_Material supplied_
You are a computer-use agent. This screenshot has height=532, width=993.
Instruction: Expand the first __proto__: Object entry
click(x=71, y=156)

--

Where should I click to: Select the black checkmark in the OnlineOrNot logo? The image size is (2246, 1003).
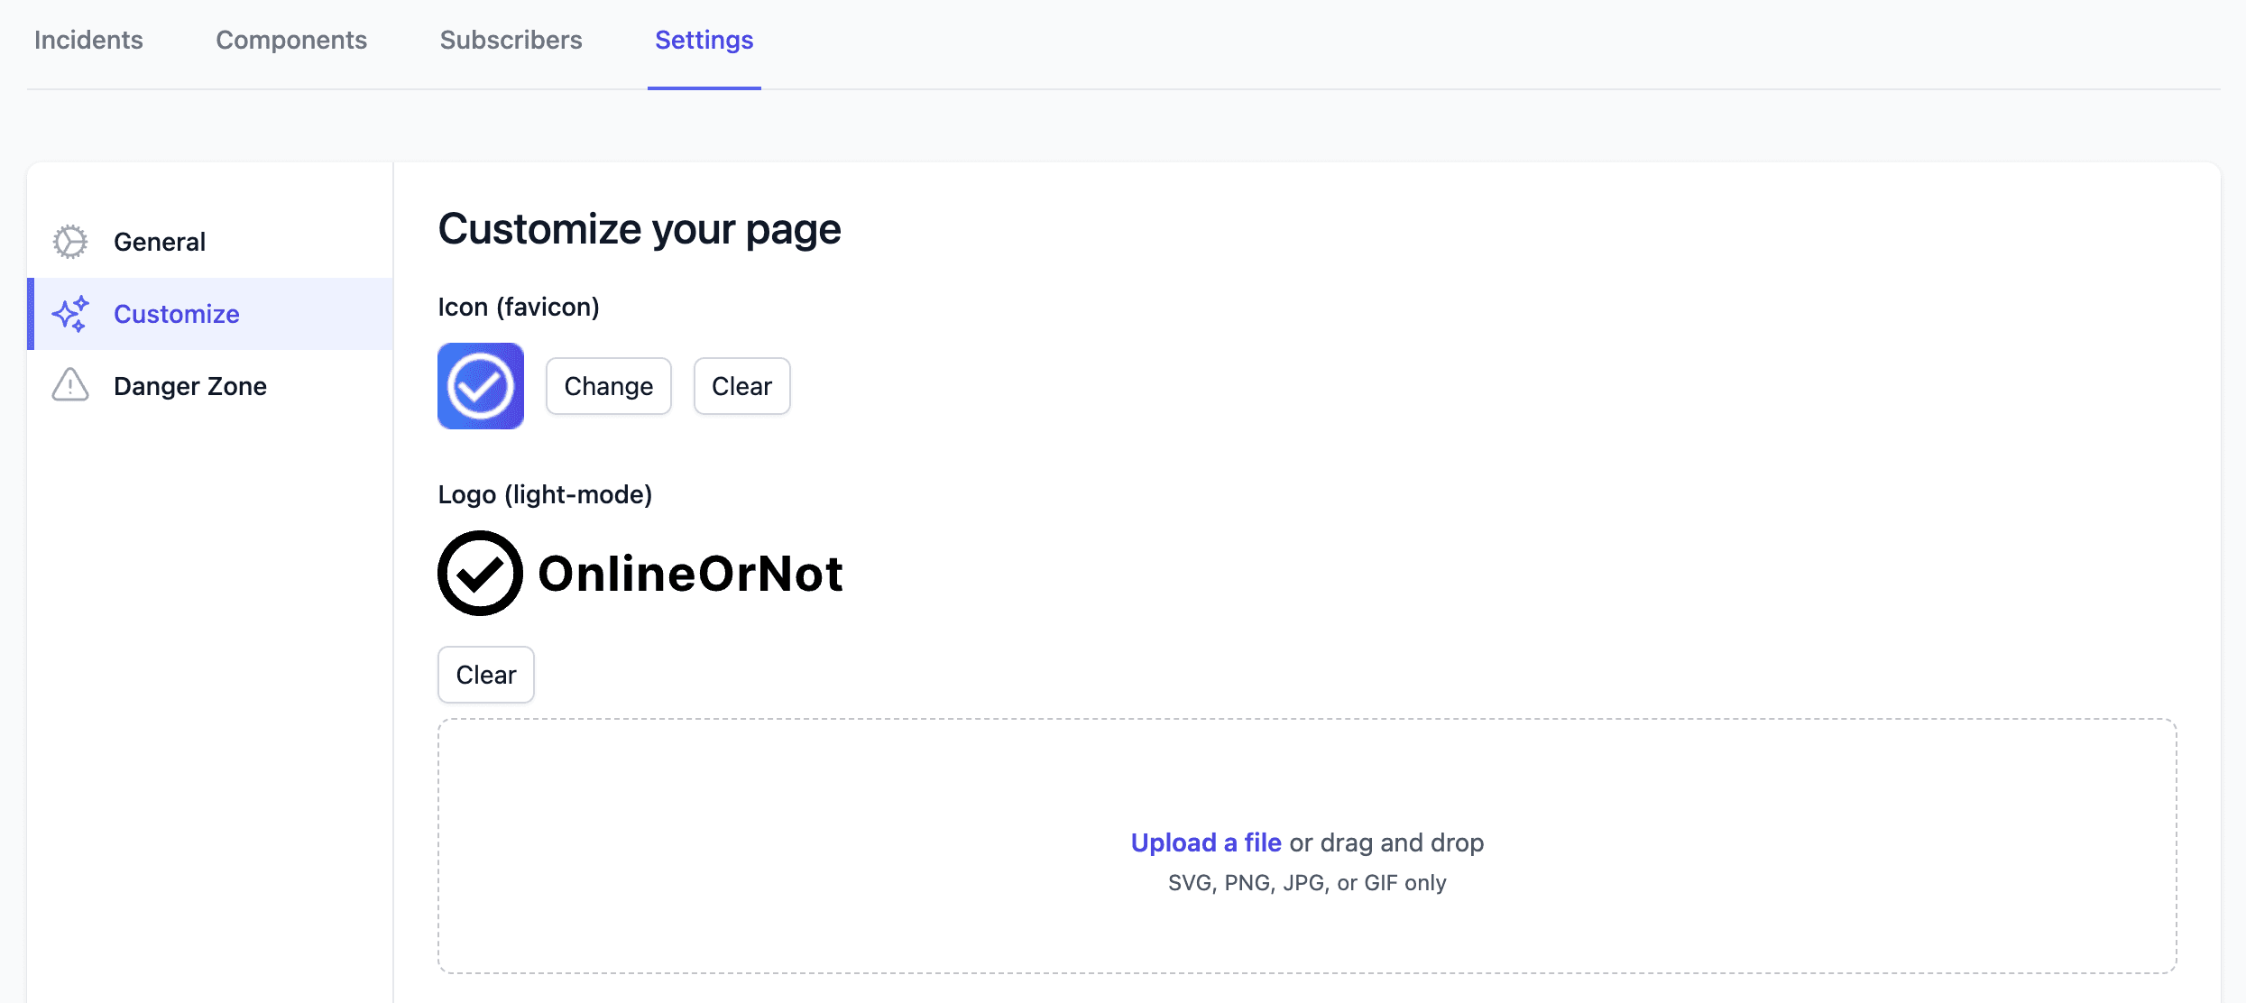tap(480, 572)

_Aim_
Copy the data from the line containing "You are a computer-use" down through the line containing "click(x=71, y=156)", renaming "agent" to "assistant" and leaving everything else as it is.

_Response to this task_
You are a computer-use assistant. This screenshot has height=532, width=993.
Instruction: Expand the first __proto__: Object entry
click(x=71, y=156)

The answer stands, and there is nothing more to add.